Ten years ago, The San Francisco Chronicle recalled the significant cultural impact of The Summer of Love, as it still resonates “in strip mall yoga classes, pop music, visual art, fashion, attitudes toward drugs, the personal computer revolution, and the current mad dash toward the greening of America.” And advertising. In 1998 Volkswagen promoted the new Beetle in a television spot with the words: “Less flower. More power.”

This spring, San Francisco’s The Observer highlighted the bizarre twist over hippies’ scorn about consumerism and commercialism. The Bay Area today is “the global headquarters of big tech. Here community is a euphemism for customers, disruption means starting your own company, and free love means Tinder or Grindr. The San Francisco sound, which once referred to psychedelic rock groups, is now ‘ka-ching’ – money.”

Some might argue that the Boomer generation became politically conservative under the leadership of President Ronald Reagan during the 1980s, evidence of counterculture excess. While the country remains unquestionably politically right-of-center today, many hippie ideals are permanent and the country remains steadfastly culturally liberal now. The resulting national tension is, perhaps, best understood by the commentator Mark Steyn, who figures: “You can’t have conservative government in a liberal culture.”
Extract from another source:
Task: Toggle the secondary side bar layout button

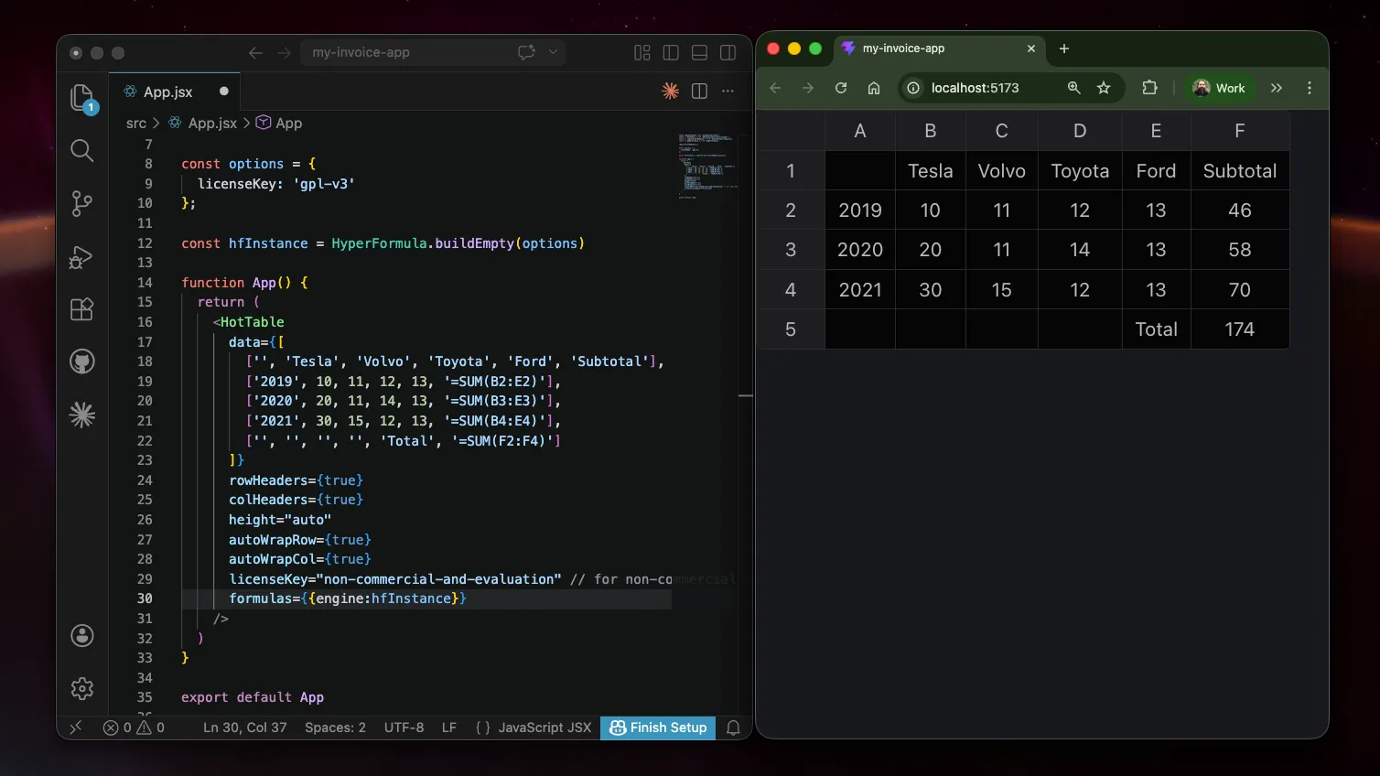Action: pos(728,53)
San Francisco (Be Sure to Wear Flowers in Your Hair)” was the totemic soundtrack that summer. But in August the Bee Gees recorded the song “Massachusetts,” intended as an antithesis to flower power anthems of the time, where the protagonist travelled to San Francisco to join the hippies only to become homesick. A decade later, with savage irony, Bee Gees’ music became a soundtrack to another cultural phenomenon, disco. Different clothes and music in 1977, for sure, but the same hedonism and narcissism rooted in 1967.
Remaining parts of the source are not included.